Write out the full set of records below exactly.
═══ Records for the task ═══
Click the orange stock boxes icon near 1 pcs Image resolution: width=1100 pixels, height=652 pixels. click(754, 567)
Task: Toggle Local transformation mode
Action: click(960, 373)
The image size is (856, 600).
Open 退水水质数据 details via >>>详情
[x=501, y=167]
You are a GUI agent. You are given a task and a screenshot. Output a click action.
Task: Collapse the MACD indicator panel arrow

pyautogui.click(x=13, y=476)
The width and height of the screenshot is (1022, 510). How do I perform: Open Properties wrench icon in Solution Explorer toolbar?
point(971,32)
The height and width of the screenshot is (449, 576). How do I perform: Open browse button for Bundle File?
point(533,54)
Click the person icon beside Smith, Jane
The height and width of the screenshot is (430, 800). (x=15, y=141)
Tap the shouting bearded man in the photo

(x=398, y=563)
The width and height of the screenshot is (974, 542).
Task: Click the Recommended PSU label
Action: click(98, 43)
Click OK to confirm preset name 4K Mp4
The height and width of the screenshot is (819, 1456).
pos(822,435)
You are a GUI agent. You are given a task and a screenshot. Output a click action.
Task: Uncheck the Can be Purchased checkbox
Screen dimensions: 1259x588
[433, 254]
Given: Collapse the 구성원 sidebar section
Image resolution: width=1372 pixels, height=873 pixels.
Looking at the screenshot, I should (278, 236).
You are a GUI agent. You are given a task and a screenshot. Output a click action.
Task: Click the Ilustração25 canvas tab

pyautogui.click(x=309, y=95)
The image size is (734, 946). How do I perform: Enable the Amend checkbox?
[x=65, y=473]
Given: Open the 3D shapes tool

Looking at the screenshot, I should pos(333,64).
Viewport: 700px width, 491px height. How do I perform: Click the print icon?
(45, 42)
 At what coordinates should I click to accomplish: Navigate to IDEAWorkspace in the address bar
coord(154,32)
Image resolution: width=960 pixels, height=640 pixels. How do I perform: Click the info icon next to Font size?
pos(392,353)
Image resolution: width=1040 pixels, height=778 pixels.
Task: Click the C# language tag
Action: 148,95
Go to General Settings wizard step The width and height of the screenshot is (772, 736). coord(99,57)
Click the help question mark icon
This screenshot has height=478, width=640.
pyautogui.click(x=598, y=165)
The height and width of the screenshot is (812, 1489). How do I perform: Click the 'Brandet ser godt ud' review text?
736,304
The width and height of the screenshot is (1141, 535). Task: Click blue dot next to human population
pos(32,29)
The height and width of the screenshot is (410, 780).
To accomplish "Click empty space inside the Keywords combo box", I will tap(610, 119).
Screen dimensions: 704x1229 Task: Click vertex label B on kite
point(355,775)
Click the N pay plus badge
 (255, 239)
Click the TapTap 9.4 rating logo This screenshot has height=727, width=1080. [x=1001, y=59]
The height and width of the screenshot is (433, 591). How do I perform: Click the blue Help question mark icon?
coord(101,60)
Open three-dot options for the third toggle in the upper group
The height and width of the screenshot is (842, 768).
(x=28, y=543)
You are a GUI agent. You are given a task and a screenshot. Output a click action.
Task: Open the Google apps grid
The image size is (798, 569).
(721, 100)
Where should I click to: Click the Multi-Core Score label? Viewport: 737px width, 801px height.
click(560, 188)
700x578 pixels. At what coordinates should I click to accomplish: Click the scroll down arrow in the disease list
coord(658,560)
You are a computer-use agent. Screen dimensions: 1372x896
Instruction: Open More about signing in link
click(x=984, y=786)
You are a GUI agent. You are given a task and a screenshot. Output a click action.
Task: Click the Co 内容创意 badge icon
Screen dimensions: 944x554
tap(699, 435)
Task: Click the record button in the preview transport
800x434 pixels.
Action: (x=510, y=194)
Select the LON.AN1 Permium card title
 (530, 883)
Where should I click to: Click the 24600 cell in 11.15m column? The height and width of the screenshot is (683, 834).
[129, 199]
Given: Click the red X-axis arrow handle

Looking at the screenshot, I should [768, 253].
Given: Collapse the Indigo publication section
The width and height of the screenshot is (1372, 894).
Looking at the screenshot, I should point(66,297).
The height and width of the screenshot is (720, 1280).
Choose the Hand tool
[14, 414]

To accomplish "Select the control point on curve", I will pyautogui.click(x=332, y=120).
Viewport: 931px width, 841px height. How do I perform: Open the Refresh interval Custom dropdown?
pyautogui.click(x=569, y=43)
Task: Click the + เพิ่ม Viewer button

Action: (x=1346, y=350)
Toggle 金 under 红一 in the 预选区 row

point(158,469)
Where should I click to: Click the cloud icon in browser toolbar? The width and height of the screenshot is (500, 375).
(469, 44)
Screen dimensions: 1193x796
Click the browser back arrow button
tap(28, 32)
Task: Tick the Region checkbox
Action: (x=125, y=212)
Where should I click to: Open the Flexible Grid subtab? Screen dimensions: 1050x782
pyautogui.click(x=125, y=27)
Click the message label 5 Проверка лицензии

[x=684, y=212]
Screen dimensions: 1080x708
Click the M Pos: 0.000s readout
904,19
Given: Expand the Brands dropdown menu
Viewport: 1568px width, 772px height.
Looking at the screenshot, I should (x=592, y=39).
═══
* Exercise response:
Click the orange stock boxes icon near 1 pcs Image resolution: width=1100 pixels, height=652 pixels. click(754, 567)
Task: Toggle Local transformation mode
Action: click(960, 373)
The image size is (856, 600).
Open 退水水质数据 details via >>>详情
[x=501, y=167]
You are a GUI agent. You are given a task and a screenshot. Output a click action.
Task: Collapse the MACD indicator panel arrow

pyautogui.click(x=13, y=476)
The width and height of the screenshot is (1022, 510). How do I perform: Open Properties wrench icon in Solution Explorer toolbar?
point(971,32)
The height and width of the screenshot is (449, 576). How do I perform: Open browse button for Bundle File?
point(533,54)
Click the person icon beside Smith, Jane
The height and width of the screenshot is (430, 800). (x=15, y=141)
Tap the shouting bearded man in the photo

(x=398, y=563)
The width and height of the screenshot is (974, 542).
Task: Click the Recommended PSU label
Action: click(98, 43)
Click OK to confirm preset name 4K Mp4
The height and width of the screenshot is (819, 1456).
pos(822,435)
You are a GUI agent. You are given a task and a screenshot. Output a click action.
Task: Uncheck the Can be Purchased checkbox
Screen dimensions: 1259x588
[433, 254]
Given: Collapse the 구성원 sidebar section
Image resolution: width=1372 pixels, height=873 pixels.
Looking at the screenshot, I should (278, 236).
You are a GUI agent. You are given a task and a screenshot. Output a click action.
Task: Click the Ilustração25 canvas tab

pyautogui.click(x=309, y=95)
The image size is (734, 946). How do I perform: Enable the Amend checkbox?
[x=65, y=473]
Given: Open the 3D shapes tool

Looking at the screenshot, I should pos(333,64).
Viewport: 700px width, 491px height. How do I perform: Click the print icon?
(45, 42)
 At what coordinates should I click to accomplish: Navigate to IDEAWorkspace in the address bar
coord(154,32)
Image resolution: width=960 pixels, height=640 pixels. How do I perform: Click the info icon next to Font size?
pos(392,353)
Image resolution: width=1040 pixels, height=778 pixels.
Task: Click the C# language tag
Action: 148,95
Go to General Settings wizard step The width and height of the screenshot is (772, 736). coord(99,57)
Click the help question mark icon
This screenshot has height=478, width=640.
pyautogui.click(x=598, y=165)
The height and width of the screenshot is (812, 1489). How do I perform: Click the 'Brandet ser godt ud' review text?
736,304
The width and height of the screenshot is (1141, 535). Task: Click blue dot next to human population
pos(32,29)
The height and width of the screenshot is (410, 780).
To accomplish "Click empty space inside the Keywords combo box", I will tap(610, 119).
Screen dimensions: 704x1229 Task: Click vertex label B on kite
point(355,775)
Click the N pay plus badge
 (255, 239)
Click the TapTap 9.4 rating logo This screenshot has height=727, width=1080. [x=1001, y=59]
The height and width of the screenshot is (433, 591). How do I perform: Click the blue Help question mark icon?
coord(101,60)
Open three-dot options for the third toggle in the upper group
The height and width of the screenshot is (842, 768).
(x=28, y=543)
You are a GUI agent. You are given a task and a screenshot. Output a click action.
Task: Open the Google apps grid
The image size is (798, 569).
(721, 100)
Where should I click to: Click the Multi-Core Score label? Viewport: 737px width, 801px height.
click(560, 188)
700x578 pixels. At what coordinates should I click to accomplish: Click the scroll down arrow in the disease list
coord(658,560)
You are a computer-use agent. Screen dimensions: 1372x896
Instruction: Open More about signing in link
click(x=984, y=786)
You are a GUI agent. You are given a task and a screenshot. Output a click action.
Task: Click the Co 内容创意 badge icon
Screen dimensions: 944x554
tap(699, 435)
Task: Click the record button in the preview transport
800x434 pixels.
Action: (x=510, y=194)
Select the LON.AN1 Permium card title
 (530, 883)
Where should I click to: Click the 24600 cell in 11.15m column? The height and width of the screenshot is (683, 834).
[129, 199]
Given: Click the red X-axis arrow handle

Looking at the screenshot, I should [768, 253].
Given: Collapse the Indigo publication section
The width and height of the screenshot is (1372, 894).
Looking at the screenshot, I should point(66,297).
The height and width of the screenshot is (720, 1280).
Choose the Hand tool
[14, 414]

To accomplish "Select the control point on curve", I will pyautogui.click(x=332, y=120).
Viewport: 931px width, 841px height. How do I perform: Open the Refresh interval Custom dropdown?
pyautogui.click(x=569, y=43)
Task: Click the + เพิ่ม Viewer button

Action: (x=1346, y=350)
Toggle 金 under 红一 in the 预选区 row

point(158,469)
Where should I click to: Click the cloud icon in browser toolbar? The width and height of the screenshot is (500, 375).
(469, 44)
Screen dimensions: 1193x796
Click the browser back arrow button
tap(28, 32)
Task: Tick the Region checkbox
Action: (x=125, y=212)
Where should I click to: Open the Flexible Grid subtab? Screen dimensions: 1050x782
pyautogui.click(x=125, y=27)
Click the message label 5 Проверка лицензии

[x=684, y=212]
Screen dimensions: 1080x708
Click the M Pos: 0.000s readout
904,19
Given: Expand the Brands dropdown menu
Viewport: 1568px width, 772px height.
Looking at the screenshot, I should (x=592, y=39).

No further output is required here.